Profiling#
Introduction#
Profiling measures the entire pipeline latency and module-specific latency, including the initialization latency, transmission latency, submission, and execution latency efficiently and accurately. The latency is shown on the console when exiting. The latency data can be dumped for further analysis and to diagnose performance issues.
Functionality and Behavior#
The pipeline consists of multiple modules inherited from CBaseModule, which connect with each other through NvStreams. In each module, a profiler is instantiated, which records the initialization time (one time per instance), transmission time, submission time, execution time, and potential pipeline time if it is the last module (one time per packet). The definitions of the terms are shown as follows.
Initialization time
The time to initialize the current module
Transmission time
The time from sending the packet from the previous module to current module
Submission time
The time to submit the task to the hardware engine.
Execution time
The time from submitting current ask to the completion of the task
Pipeline time
The processing time of the packet from the first module to the last module belongs to the same pipeline.
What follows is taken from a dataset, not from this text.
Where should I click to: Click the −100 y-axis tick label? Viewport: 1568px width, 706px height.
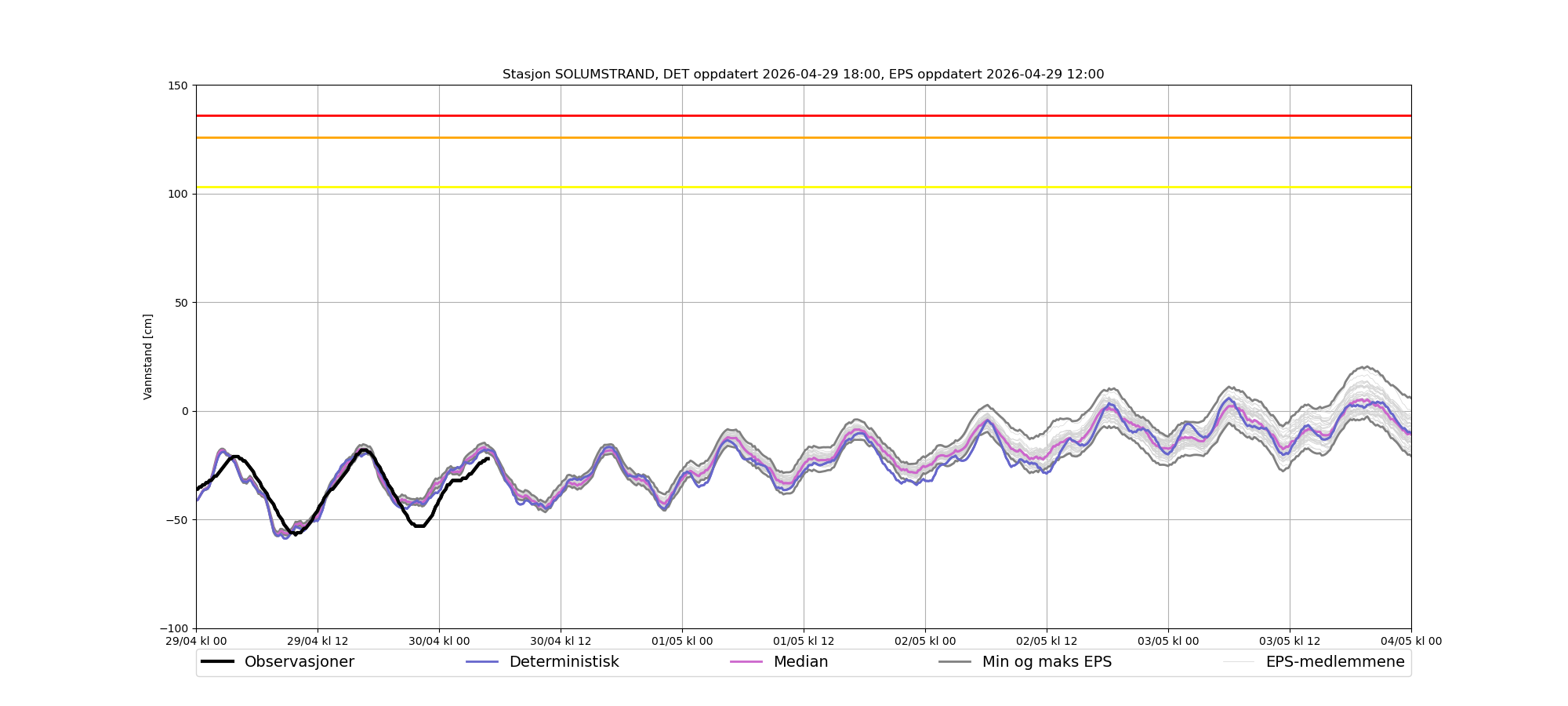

By default, only the last module of the pipeline records pipeline latency.
All the times, except the transmission time, are recorded by the module itself with no interference from other modules. The transmission time measures the time of sending the packet in the upstream module and receiving the packet in the downstream module. Processing of the upstream module may affect the downstream.
Example:
./nvsipl_multicast -c F008A120RM0AV2_CPHY_x4 -m "0x0001 0 0 0" -p "multicast" -K -r 4
Then, the profiling report would be shown in the console as follows. Here, it shows the pipeline latency of enc and cuda because those two modules are the last modules in their pipeline.
============ Perf. Report: multicast_channel_Enc_0 pipeline latency
[NOTE] All time-values are in MSEC
------------------------------------
min : 41.201
max : 42.234
average : 41.259
99.99-pct : 42.234
Std. Deviation : 0.183
Num. of Samples : 116
============ Perf. Report: multicast_channel_Cuda_0 pipeline latency
[NOTE] All time-values are in MSEC
------------------------------------
min : 32.672
max : 32.816
average : 32.685
99.99-pct : 32.816
Std. Deviation : 0.014
Num. of Samples : 116
Constraints#
NvPlayfair should be installed and work properly.
If the NvPlayfair library cannot load successfully, the application terminates with a corresponding error.
Metadata must be carried out in an NvStream packet
The frame capture start TSC is stored in the metadata of the packet. Without metadata, it is impossible to calculate the time consumed in the last module.